======== Task data ========

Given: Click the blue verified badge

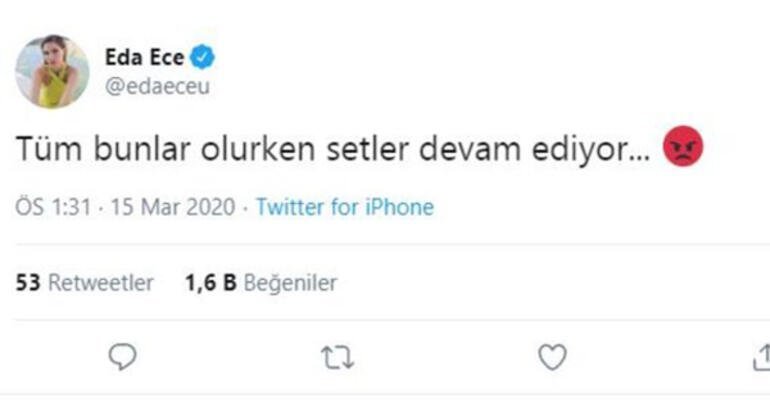Looking at the screenshot, I should [x=206, y=58].
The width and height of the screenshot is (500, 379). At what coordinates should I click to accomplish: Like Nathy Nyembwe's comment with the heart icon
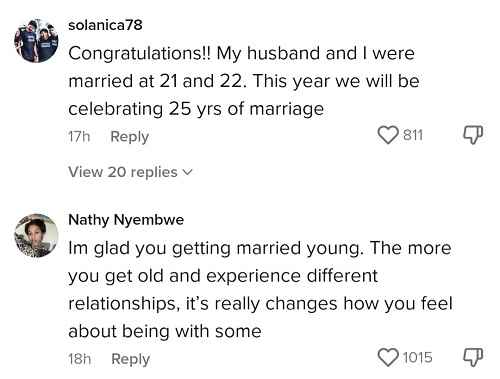click(388, 357)
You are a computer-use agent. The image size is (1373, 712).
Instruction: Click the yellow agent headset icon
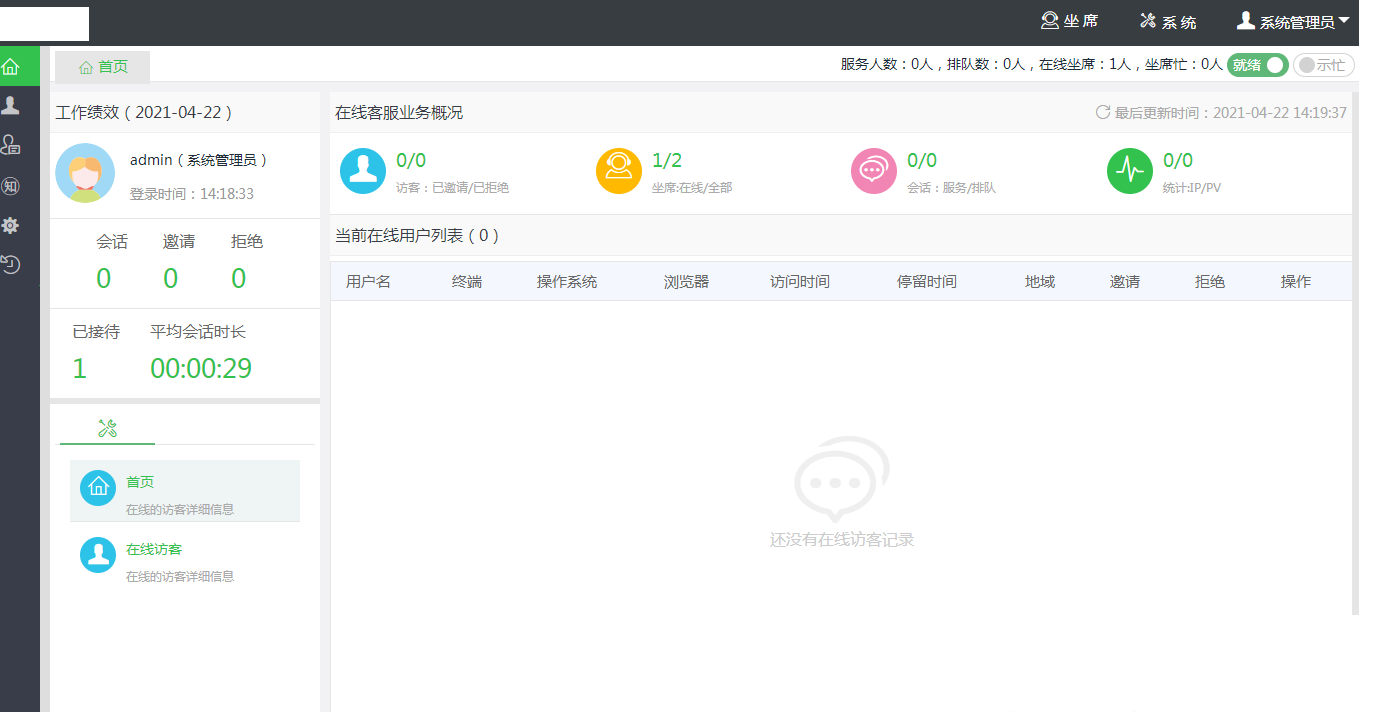click(x=619, y=171)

========

▶ **Aim**
Reproduce all of the records above verbatim, omitting the pictures.

▶ **Solution to this task**
Given: Click the blue verified badge

Looking at the screenshot, I should [x=206, y=58].
The width and height of the screenshot is (500, 379). At what coordinates should I click to accomplish: Like Nathy Nyembwe's comment with the heart icon
click(388, 357)
You are a computer-use agent. The image size is (1373, 712).
Instruction: Click the yellow agent headset icon
click(x=619, y=171)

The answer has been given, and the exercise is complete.